Catonsville Patch: How long have you been in business in Catonsville?
Pam Nesbitt: The Catonsville Cat Clinic has been here [behind the Double T Diner] since 1997, but I bought the practice last July, 2011. Before that I worked in Essex/Middle River and in Towson.
Patch: Why did you choose Catonsville?
Nesbitt: Cats have always been my first love. So, when this practice became available, it was a wonderful opportunity, and I couldn’t NOT move forward with it.
Patch: What do you like about being in Catonsville?
Nesbitt: I’m originally from Tennessee, and the first time I drove down Frederick Road, I loved its flavor of a small town. It reminds me of Franklin, where I went to high school, it’s a suburb of Nashville, but it’s a historic town.
Patch: What changes have you made in the practice since you bought it?
Nesbitt: Every member of the staff was here before I came. They are wonderful people and very capable.
So the changes really have been cosmetic; we wanted the décor to reflect a peaceful, calm atmosphere; so we redid the floors, painted the walls beige, and bought simple, black benches for the waiting room. Our new reception desk is on the way. We also have updated the exam areas with new tables and sinks, and we have a new vanity waiting to be installed.
Patch: Is it a big change going from being a veterinary associate to owning your own practice?
Nesbitt: Yes! I still have all the responsibilities of being a doctor as well as the business side of things, which I never had to do before, like finances, staffing, and marketing. When something happens, now it’s me they come to! But I grew up in an entrepreneurial family, so I like the business ownership side too.
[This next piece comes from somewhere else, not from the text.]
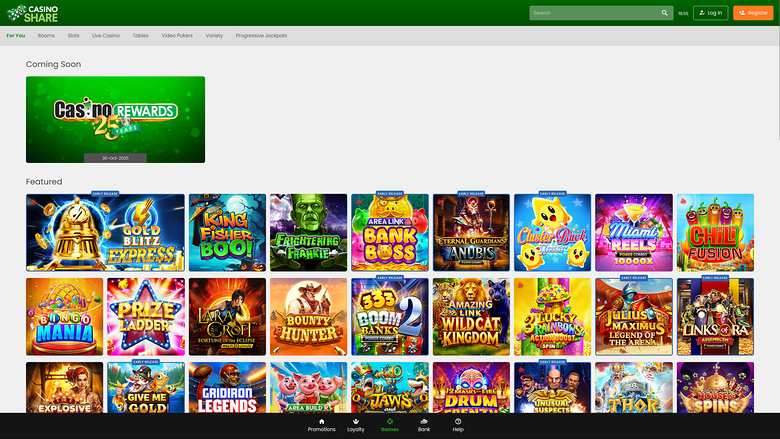780x439 pixels.
Task: Focus the Search input field
Action: [x=593, y=13]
Patch: How has the veterinary business changed over time?
Nesbitt: This is an exciting business to be in because medicine is continually evolving. The level of diagnosis and care that we can give now is incredible. School does not stop when you get your DVM, it’s a life-long educational process.
Patch: What services do you do?
Nesbitt: We do what we call life stage exams, which are tailored to the age of the cat. We diagnose, treat, perform surgery, dental work, routine spay and neutering, as well as other soft tissue surgery. We have some weekday boarding and hope to expand to weekends. We also groom.
Patch: What’s a typical day like?
Nesbitt: There’s never a typical day. You never know what the day will bring. Sometimes we’ll have an emergency and the day has to change. Sometimes a routine procedure will turn up something we didn’t expect. We want to be sure that our clients know that they can call us in a real emergency, and we will take them right away; that’s important to us.
Patch: What is your busiest time of year?
Nesbitt: Surprisingly, it’s summer. I’m not sure why. Maybe people think about getting the routine care done during the summer when they have more time.
Patch: Do you have a signature service or specialty thing you do?
Nesbitt: We’re all about the kitties! I was in a traditional, small animal practice and believe me, being an exclusively feline practice is a huge difference. The cats come in and they’re in a strange place and maybe they don’t feel well; it’s much better for them not to have to deal with dogs. It’s quiet and calm here; not hearing barking dogs is much less stressful for everyone. Plus, my life’s work can now be about learning and studying feline diseases and problems.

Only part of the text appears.